Prayer Engraved on the Heart

Prayer Engraved on the Heart September 10, 2020

We took a (social-distanced) end-of-summer getaway the other week.  After adventuring in the mountains, we hiked into a tourist-trap downtown and discovered a dilapidated penny arcade.  Somewhere among the shoot-em-up games and hydraulic horsey rides stood one of those hand crank penny-smashers.  Slot in two quarters and a penny, choose your image, and some clever gear work and rollers transform Abe Lincoln’s noble profile into an oblong sliver of copper with a fresh haut-relief impressed on its face.  I could mark our trip: Pikes Peak!  Visit Colorado!  Or, surprisingly enough I could choose to smash my penny and have it impressed with the words of the Lord’s Prayer.

What are the prayers that through pressure and repetition have been impressed onto your life, engraved on your heart like the highways to Zion (Psalm 84:5)?  We might tend to think of prayer as going out, maybe even up, rising before God.  But really whatever prayers loft from our lips or go skittering across our silent minds also drop down into our souls.  We send them heavenward, but it’s spiritual Newtonian physics, an equal and opposite reaction.  Our prayers push off our soul before they wobble toward the throne.  They leave an impression.

Which is one of the reasons why what we pray matters.  Prayer expresses our most intimate longings and fears.  Are we always asking and never yielding?  After a season of fervent prayer about something deeply important to me, I found myself asking the question: Am I willing to let this play out other than the way I have imagined?  Am I willing to trust God to be all loving and all good in this situation?

So too, the language we use for God shapes how we think about God.  When Jesus’ disciples requested that he teach them to pray, he had plenty of names for God to choose from (Luke 11:1).  Jesus could have fished “The Almighty” or “The Rock” or “My Deliverer” from the Old Testament trove (Genesis 49:24-25; Psalm 144:2).  Instead, he chose “Our Father.”  Whatever other fitting titles we use to address God, before all else God is Father, a name laced with love and pointing to trust and relationship.

What are the prayers that have been impressed upon your soul?  The Our Father is my constant companion.  But I also find myself praying the ancient Jesus Prayer: “Lord Jesus Christ, Son of God, have mercy on me, a sinner.”  It fits the rhythm of my walking.  Sometimes I just pray the name “Jesus.”  Or “Mercy.”  Or, lately: “Grace, grace, grace.”

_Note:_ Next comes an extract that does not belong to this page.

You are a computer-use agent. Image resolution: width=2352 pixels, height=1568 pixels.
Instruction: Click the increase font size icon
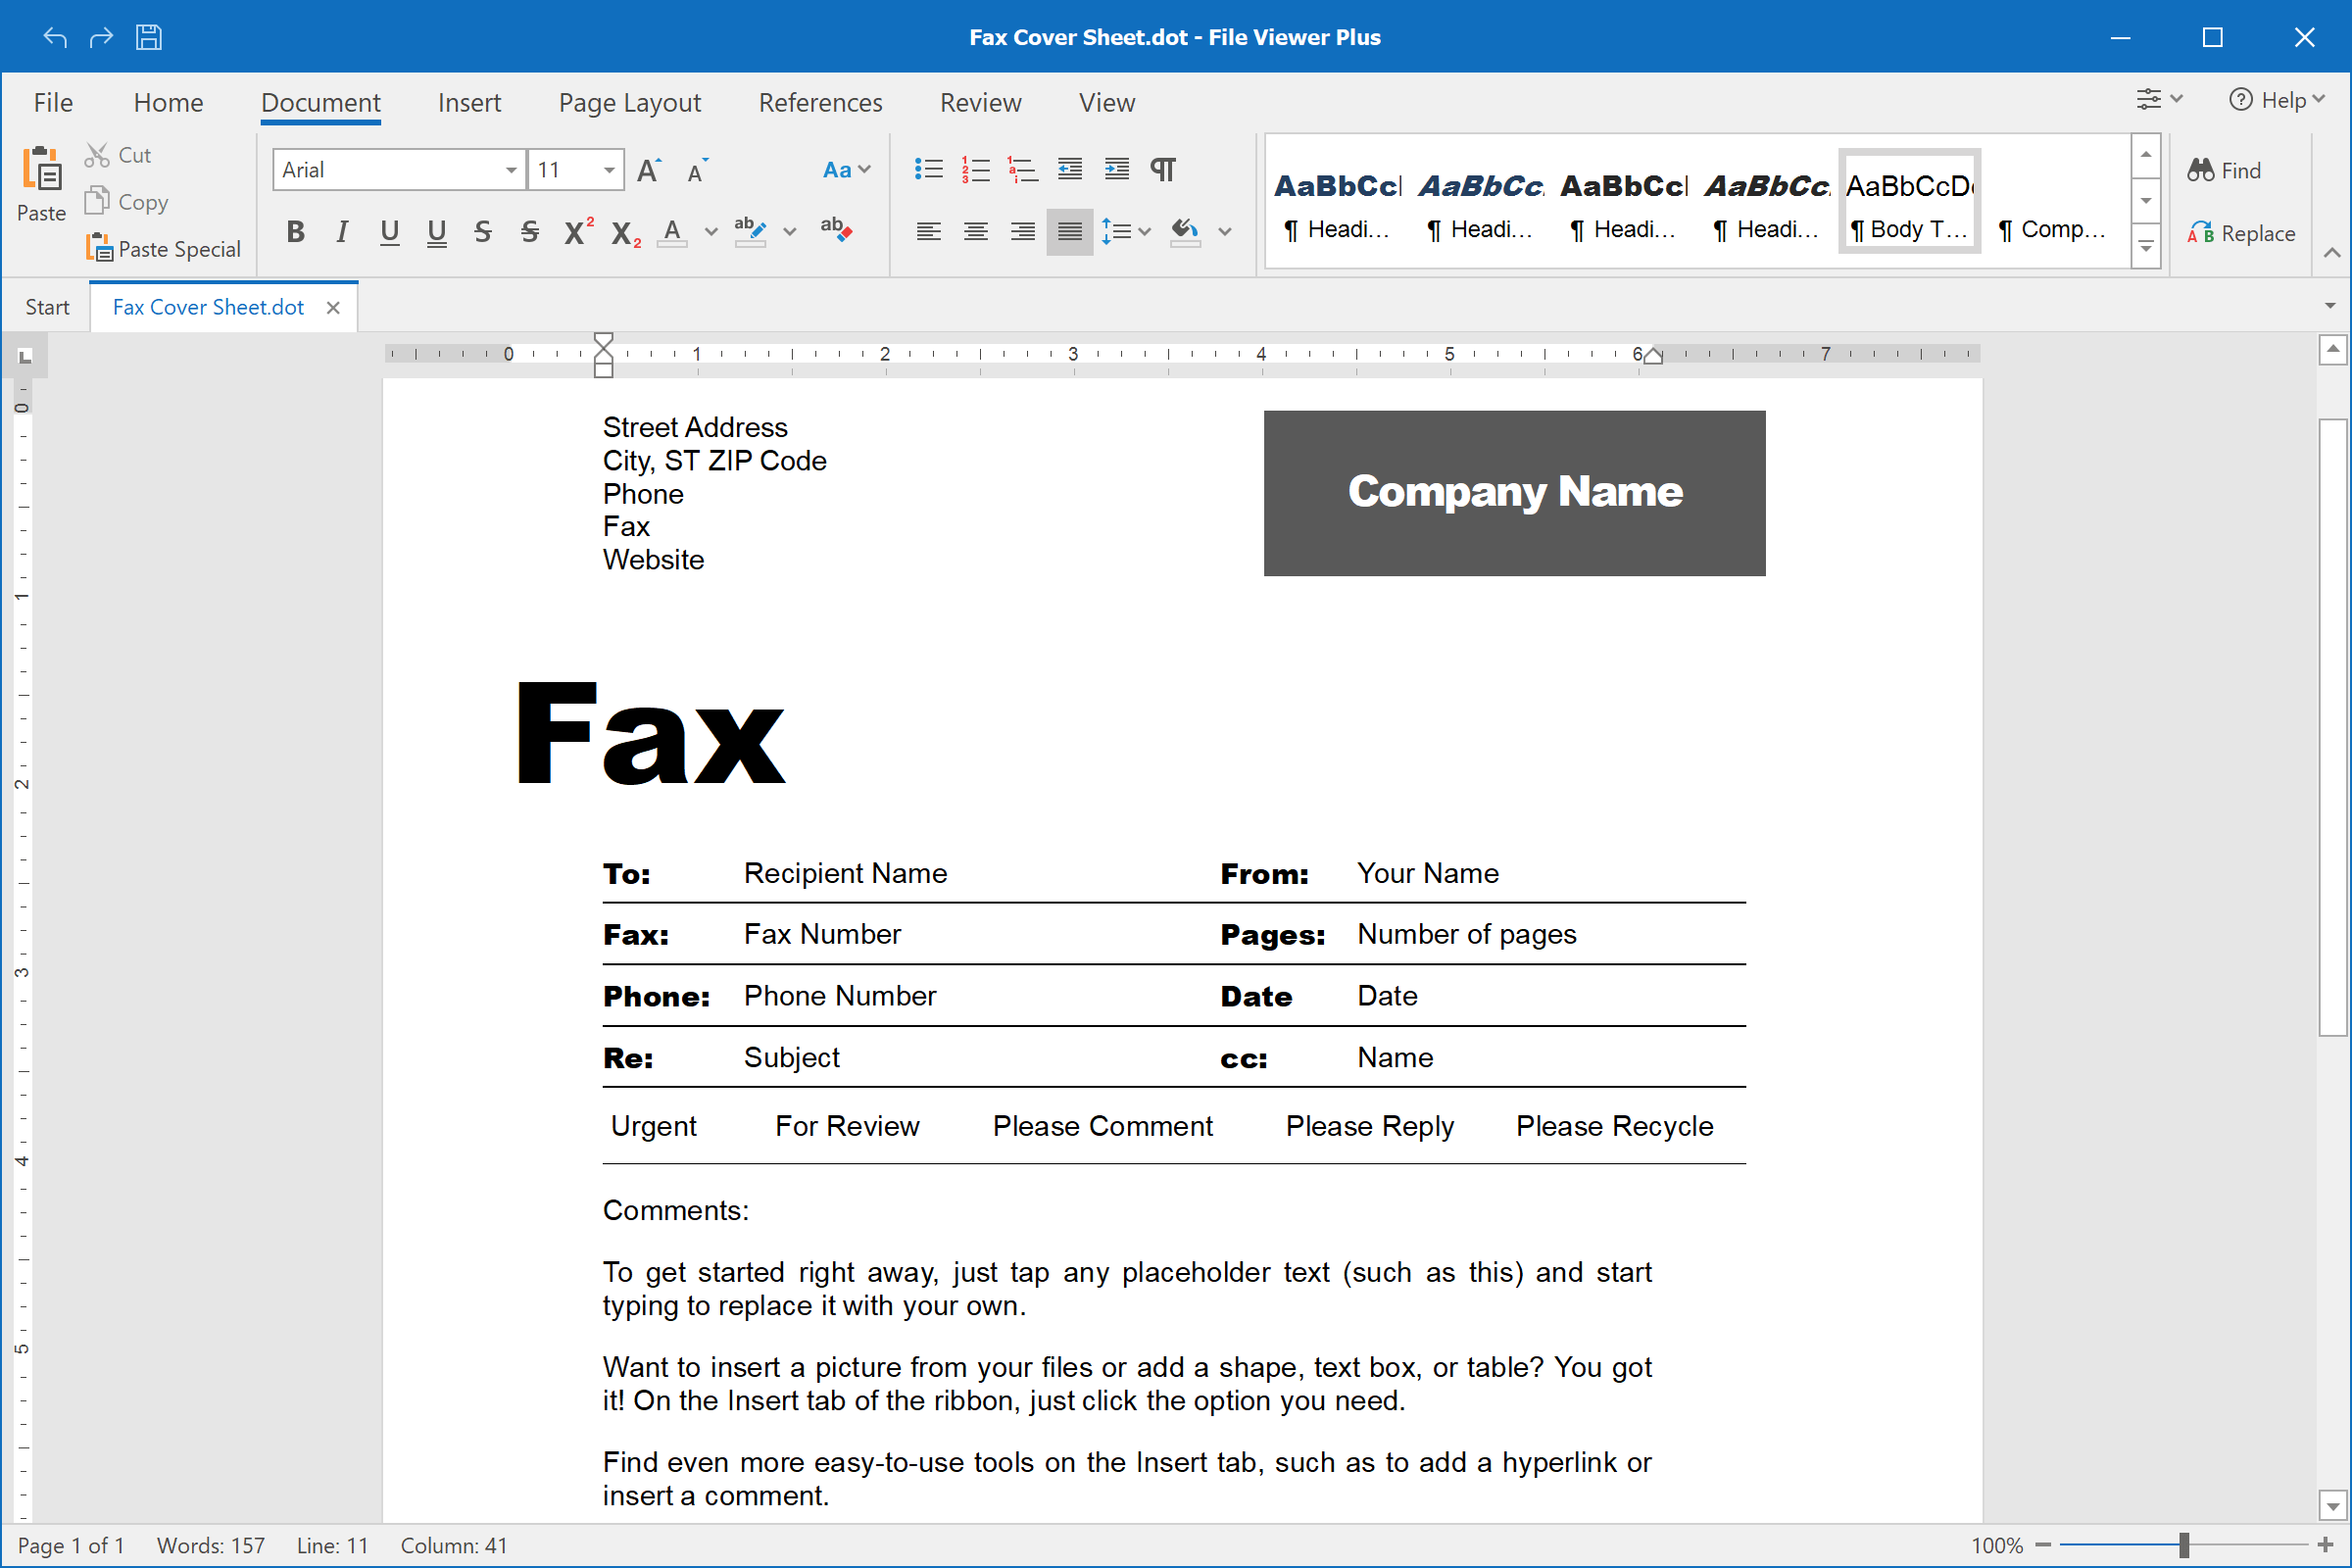pyautogui.click(x=649, y=170)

“Perfect prayer,” said St. Antony long ago in the deserts of Egypt, “Is not to know that you are praying.”  Through the spare and insistent pressure of repetition, the words of our lips become the engravings of our hearts.  Maybe those are the perfect prayers, the ones Brailled on our soul from long use, the ones that will be worn and present when even speech fails.